She was christened Carmen Isabella Miller but called Mandy by her family. Her career tended to involve serious acting roles rather than comedy, even in her first small part in The Man in the White Suit, where she was a sad-faced little girl who helped Alec Guinness escape his pursuers. She was a natural actress and put in a much praised performance in her second film, another Ealing production, Mandy (1952), playing a deaf child whose parents (played by Jack Hawkins and Phyllis Calvert) don't know how to cope with raising her.

She was also convincing in the next film Background (1952), along with the other two child actors in this film about a family breaking up due to an impending divorce. Like Mandy, this was a drama about a well-to-do middle class family; Valerie Hobson played her mother.

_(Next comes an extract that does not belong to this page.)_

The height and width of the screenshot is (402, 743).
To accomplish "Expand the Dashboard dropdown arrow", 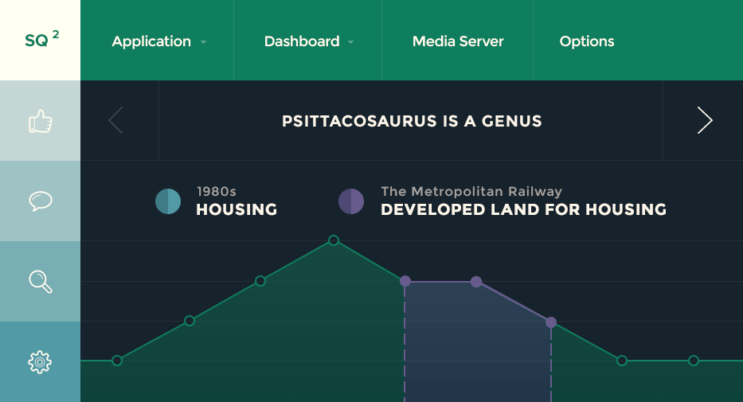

She had lighter roles such as in Raising A Riot (1955) starring Kenneth More. Just some of her other famous co-stars were Joan Greenwood, Cecil Parker, Godfrey Tearle, Thora Hird, Sam Wanamaker and Joan Carroll, one of the stars of the M.G.M. musical Meet Me In St. Louis. Mandy Miller also made two single records, familiar to British people of a certain age: Snowflakes and Nellie the Elephant.

She also appeared in TV dramas, making films until she was 18. Although she did not continue her career as an adult, her films are well remembered and she was recently featured in a magazine article bringing readers up to date on her life. She now lives in the United States.

She is the aunt of actress Amanda Pays.